Durch dieses Vorhaben der Finanziellen Zusammenarbeit beteiligt sich die KfW an der in 2012 gegründeten Mikrofinanzinstitution (MFI) mit Sitz in Ibadan, Oyo State Nigeria sowie an die anteilige Finanzierung der für den erfolgreichen Geschäftsaufbau erforderlichen personellen Unterstützung (PU). Kleinst-, Klein- und mittlere Unternehmen (KKMU), erhalten kaum Kredite von kommerziellen Banken. Private Haushalte haben selten Zugang zu Finanzdienstleistungen (bspw. Kredite und Sparprodukte). Der Sektoransatz im Schwerpunkt Mikrofinanz in Nigeria zielt darauf ab, das nachhaltige Angebot an bedarfsgerechten Finanzdienstleistungen und den Zugang zu diesen zu verbessern. Zielgruppe der Maßnahmen sind v.a. KKMU sowie die nigerianische Bevölkerung. Das Engagement der Finanziellen Zusammenarbeit wurde dazu in den vergangenen Jahren so konzipiert, dass die Einzelmaßnahmen auf mehreren Ebenen ineinandergreifen.

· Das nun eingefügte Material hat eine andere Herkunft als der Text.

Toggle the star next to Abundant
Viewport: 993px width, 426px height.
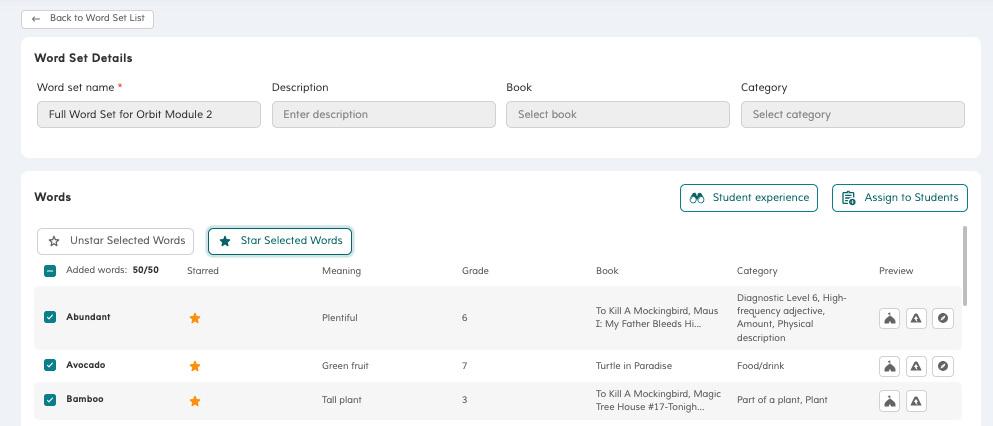[x=195, y=318]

Dieses Vorhaben ermöglicht ländlichen und städtischen KKMU sowie privaten Haushalten den nachhaltigen Zugang zu Finanzprodukten sowie die notwendigen Investitionen vorzunehmen, um wirtschaftlich handeln zu können: Da KKMU häufig arbeitsintensiv operieren, sind positive Wirkungen für die Haushalte der Unternehmer selbst, aber auch für deren Angestellte sowie deren Familien zu erwarten. Außerdem vergrößert der Zugang zu bedarfsgerechten Finanzprodukten den Handlungsspielraum der Zielgruppe, um auf außergewöhnliche Belastungen reagieren zu können. Das Vorhaben trägt somit zu den globalen Zielen für nachhaltige Entwicklung der Agenda 2030 bei wie z.B. Nr.1 Keine Armut, Nr. 5 Geschlechtergleichheit, Nr. 8 Menschenwürdige Arbeit und Wirtschaftswachstum, Nr. 10 Weniger Ungleichheiten und Nr. 17 Partnerschaften zur Erreichung der Ziele.